CEZ, originally scheduled to select a supplier of two new reactors by the end of 2013, said it will delay a decision on the $10 billion project by a year. That will allow the new government to update the national energy strategy and negotiate a power-purchase agreement with CEZ, Barbora Pulpanova, a spokeswoman, said today, citing board member Pavel Cyrani.
The Prague-based utility intends to add capacity at Temelin to replace aging generators at other atomic and coal-fed plants.
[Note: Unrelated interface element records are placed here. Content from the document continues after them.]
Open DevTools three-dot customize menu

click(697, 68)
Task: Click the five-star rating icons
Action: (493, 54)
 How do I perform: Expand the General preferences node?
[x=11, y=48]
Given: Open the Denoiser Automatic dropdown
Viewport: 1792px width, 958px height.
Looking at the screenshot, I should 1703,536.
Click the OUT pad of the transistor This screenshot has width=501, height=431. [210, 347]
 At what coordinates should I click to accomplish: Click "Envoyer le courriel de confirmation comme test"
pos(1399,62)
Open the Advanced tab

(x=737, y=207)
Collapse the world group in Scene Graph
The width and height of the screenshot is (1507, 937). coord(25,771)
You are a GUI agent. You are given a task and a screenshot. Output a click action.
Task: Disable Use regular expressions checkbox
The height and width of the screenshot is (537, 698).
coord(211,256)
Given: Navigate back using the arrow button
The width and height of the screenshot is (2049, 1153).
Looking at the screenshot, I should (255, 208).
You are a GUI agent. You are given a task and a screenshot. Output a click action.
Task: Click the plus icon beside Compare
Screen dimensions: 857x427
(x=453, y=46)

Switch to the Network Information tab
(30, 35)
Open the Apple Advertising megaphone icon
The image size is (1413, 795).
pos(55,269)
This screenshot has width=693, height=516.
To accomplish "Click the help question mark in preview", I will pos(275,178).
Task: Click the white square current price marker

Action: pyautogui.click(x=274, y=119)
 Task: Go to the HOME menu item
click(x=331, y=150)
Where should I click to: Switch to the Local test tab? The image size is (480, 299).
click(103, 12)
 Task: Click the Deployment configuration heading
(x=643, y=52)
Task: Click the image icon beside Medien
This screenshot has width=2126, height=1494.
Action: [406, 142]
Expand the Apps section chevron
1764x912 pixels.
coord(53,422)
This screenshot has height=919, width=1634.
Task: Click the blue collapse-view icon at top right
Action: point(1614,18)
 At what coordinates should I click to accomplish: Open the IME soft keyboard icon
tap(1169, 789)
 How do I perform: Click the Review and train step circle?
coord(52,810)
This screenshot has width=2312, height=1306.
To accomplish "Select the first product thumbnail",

Since CEZ conceived the plan, which it describes as the largest investment in recent Czech history, power prices have fallen, leading to protracted talks with the two bidders Westinghouse Electric Co. and a Russian-Czech group led by Rosatom Corp.
“An interim government shouldn’t decide on such a huge project,” said Bohumil Trampota, an analyst at J&T Banka in Prague. “This problem should be dealt with by a government with a clear political mandate.”
Prime Minister Petr Necas’s administration collapsed in June under the weight of a scandal over spying and bribery allegations. It was replaced by an interim government appointed by the president, which is awaiting parliamentary approval. The next regular elections are scheduled for May 2014.
Building new reactors at Temelin “makes no sense” in the current political and economic environment, where electricity prices hover near a record-low and demand has dropped, Trampota said. CEZ needs 70 euros a megawatt-hour to make a profit at the Temelin project, he said. Czech prices are based on the market in Germany, where year-ahead power is trading at 37.45 euros a megawatt-hour.
“This is the wisest decision for CEZ,” said Josef Nemy, an energy analyst at Komercni Banka AS in Prague. “The management clearly doesn’t want to make such a decision without the political guarantee.”